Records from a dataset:
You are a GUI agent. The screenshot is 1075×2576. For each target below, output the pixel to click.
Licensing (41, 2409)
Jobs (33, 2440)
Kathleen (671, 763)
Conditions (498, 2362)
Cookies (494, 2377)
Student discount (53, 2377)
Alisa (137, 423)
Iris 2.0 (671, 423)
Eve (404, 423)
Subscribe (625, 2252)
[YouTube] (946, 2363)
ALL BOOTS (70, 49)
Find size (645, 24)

▶ WHAT IS NEEDED
Output every line above so that it reads exactly as before.

▶ ANSWER BOX
You are a GUI agent. The screenshot is 1075×2576. For each target below, output the pixel to click.
Licensing (41, 2409)
Jobs (33, 2440)
Kathleen (671, 763)
Conditions (498, 2362)
Cookies (494, 2377)
Student discount (53, 2377)
Alisa (137, 423)
Iris 2.0 (671, 423)
Eve (404, 423)
Subscribe (625, 2252)
[YouTube] (946, 2363)
ALL BOOTS (70, 49)
Find size (645, 24)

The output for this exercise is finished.